▶ _WHAT YOU ARE ASKED TO DO_: Please recast all the records below as a numbered list, leaving out any blank lines.
*** RECORD LIST
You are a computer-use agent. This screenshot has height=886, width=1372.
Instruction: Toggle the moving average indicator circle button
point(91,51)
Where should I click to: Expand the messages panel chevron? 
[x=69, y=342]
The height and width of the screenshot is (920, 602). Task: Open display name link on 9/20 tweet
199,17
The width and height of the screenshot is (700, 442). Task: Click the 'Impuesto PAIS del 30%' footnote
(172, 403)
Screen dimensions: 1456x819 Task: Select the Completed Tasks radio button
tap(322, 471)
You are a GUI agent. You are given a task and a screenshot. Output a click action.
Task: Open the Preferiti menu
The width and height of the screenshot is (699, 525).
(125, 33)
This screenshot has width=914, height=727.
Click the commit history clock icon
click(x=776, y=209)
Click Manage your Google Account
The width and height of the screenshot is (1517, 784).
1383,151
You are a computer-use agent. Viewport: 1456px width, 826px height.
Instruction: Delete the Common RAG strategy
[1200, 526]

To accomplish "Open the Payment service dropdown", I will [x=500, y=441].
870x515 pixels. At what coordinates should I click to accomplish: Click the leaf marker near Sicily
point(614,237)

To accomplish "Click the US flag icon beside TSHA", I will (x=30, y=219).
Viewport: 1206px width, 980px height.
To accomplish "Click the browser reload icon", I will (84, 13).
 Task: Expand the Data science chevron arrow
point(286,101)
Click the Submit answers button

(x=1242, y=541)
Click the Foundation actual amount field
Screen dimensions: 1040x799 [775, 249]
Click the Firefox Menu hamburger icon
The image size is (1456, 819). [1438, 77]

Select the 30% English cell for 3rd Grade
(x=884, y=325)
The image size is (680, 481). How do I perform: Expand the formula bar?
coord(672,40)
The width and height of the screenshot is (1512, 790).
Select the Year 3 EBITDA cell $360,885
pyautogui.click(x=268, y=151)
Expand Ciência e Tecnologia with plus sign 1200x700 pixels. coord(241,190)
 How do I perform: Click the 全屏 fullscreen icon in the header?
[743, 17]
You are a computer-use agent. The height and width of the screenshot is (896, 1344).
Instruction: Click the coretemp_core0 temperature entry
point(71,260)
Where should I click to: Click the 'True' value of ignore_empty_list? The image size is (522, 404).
******
▶ _SOLUTION FOR THIS TASK_:
1. You are a computer-use agent. This screenshot has height=886, width=1372.
2. Instruction: Toggle the moving average indicator circle button
3. point(91,51)
4. Where should I click to: Expand the messages panel chevron? 
5. [x=69, y=342]
6. The height and width of the screenshot is (920, 602). Task: Open display name link on 9/20 tweet
7. 199,17
8. The width and height of the screenshot is (700, 442). Task: Click the 'Impuesto PAIS del 30%' footnote
9. (172, 403)
10. Screen dimensions: 1456x819 Task: Select the Completed Tasks radio button
11. tap(322, 471)
12. You are a GUI agent. You are given a task and a screenshot. Output a click action.
13. Task: Open the Preferiti menu
14. The width and height of the screenshot is (699, 525).
15. (125, 33)
16. This screenshot has width=914, height=727.
17. Click the commit history clock icon
18. click(x=776, y=209)
19. Click Manage your Google Account
20. The width and height of the screenshot is (1517, 784).
21. 1383,151
22. You are a computer-use agent. Viewport: 1456px width, 826px height.
23. Instruction: Delete the Common RAG strategy
24. [1200, 526]
25. To accomplish "Open the Payment service dropdown", I will [x=500, y=441].
26. 870x515 pixels. At what coordinates should I click to accomplish: Click the leaf marker near Sicily
27. point(614,237)
28. To accomplish "Click the US flag icon beside TSHA", I will (x=30, y=219).
29. Viewport: 1206px width, 980px height.
30. To accomplish "Click the browser reload icon", I will (84, 13).
31.  Task: Expand the Data science chevron arrow
32. point(286,101)
33. Click the Submit answers button
34. (x=1242, y=541)
35. Click the Foundation actual amount field
36. Screen dimensions: 1040x799 [775, 249]
37. Click the Firefox Menu hamburger icon
38. The image size is (1456, 819). [1438, 77]
39. Select the 30% English cell for 3rd Grade
40. (x=884, y=325)
41. The image size is (680, 481). How do I perform: Expand the formula bar?
42. coord(672,40)
43. The width and height of the screenshot is (1512, 790).
44. Select the Year 3 EBITDA cell $360,885
45. pyautogui.click(x=268, y=151)
46. Expand Ciência e Tecnologia with plus sign 1200x700 pixels. coord(241,190)
47.  How do I perform: Click the 全屏 fullscreen icon in the header?
48. [743, 17]
49. You are a computer-use agent. The height and width of the screenshot is (896, 1344).
50. Instruction: Click the coretemp_core0 temperature entry
51. point(71,260)
52. Where should I click to: Click the 'True' value of ignore_empty_list? The image size is (522, 404).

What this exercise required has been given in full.